Exercise objective — Repeat exactly, please, the opening lines of the data below, through and including the line where "You are a computer-use agent. The" sits.

Dataset entries —
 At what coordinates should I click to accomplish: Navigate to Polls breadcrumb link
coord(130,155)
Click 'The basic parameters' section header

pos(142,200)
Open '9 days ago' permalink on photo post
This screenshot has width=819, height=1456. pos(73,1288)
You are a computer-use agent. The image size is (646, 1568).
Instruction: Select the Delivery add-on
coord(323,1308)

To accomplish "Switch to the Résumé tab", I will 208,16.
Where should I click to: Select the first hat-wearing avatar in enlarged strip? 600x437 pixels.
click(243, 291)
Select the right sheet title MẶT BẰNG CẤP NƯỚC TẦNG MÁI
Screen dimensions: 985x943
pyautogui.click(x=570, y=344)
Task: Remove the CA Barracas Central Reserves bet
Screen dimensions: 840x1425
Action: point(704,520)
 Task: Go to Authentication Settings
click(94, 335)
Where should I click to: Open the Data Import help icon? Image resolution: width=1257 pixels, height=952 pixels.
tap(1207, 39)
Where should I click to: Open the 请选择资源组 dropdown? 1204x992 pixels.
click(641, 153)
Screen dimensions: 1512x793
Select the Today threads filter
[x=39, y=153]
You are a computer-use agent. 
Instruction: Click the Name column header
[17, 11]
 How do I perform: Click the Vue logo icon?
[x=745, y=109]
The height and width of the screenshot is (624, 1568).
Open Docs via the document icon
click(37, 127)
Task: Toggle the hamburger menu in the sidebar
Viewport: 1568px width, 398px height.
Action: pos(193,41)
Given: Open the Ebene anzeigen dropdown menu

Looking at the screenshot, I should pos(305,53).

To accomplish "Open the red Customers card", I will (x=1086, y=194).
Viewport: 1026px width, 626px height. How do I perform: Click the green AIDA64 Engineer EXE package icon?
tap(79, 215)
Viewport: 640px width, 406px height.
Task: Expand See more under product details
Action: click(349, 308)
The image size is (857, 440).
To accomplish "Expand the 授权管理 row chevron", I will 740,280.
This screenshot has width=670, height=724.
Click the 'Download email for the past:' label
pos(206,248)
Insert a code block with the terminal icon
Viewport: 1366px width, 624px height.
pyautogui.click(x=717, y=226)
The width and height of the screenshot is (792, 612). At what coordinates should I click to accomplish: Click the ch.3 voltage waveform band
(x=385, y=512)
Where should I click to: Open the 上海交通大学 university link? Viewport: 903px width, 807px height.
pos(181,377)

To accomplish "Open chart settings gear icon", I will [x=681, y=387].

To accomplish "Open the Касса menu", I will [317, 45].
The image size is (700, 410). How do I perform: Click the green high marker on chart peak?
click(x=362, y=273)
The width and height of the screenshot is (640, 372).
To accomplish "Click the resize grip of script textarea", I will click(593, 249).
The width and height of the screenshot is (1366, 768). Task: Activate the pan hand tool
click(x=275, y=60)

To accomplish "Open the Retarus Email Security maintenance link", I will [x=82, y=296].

Task answer —
 At what coordinates should I click to accomplish: Navigate to Polls breadcrumb link
coord(130,155)
Click 'The basic parameters' section header

pos(142,200)
Open '9 days ago' permalink on photo post
This screenshot has width=819, height=1456. pos(73,1288)
You are a computer-use agent. The image size is (646, 1568).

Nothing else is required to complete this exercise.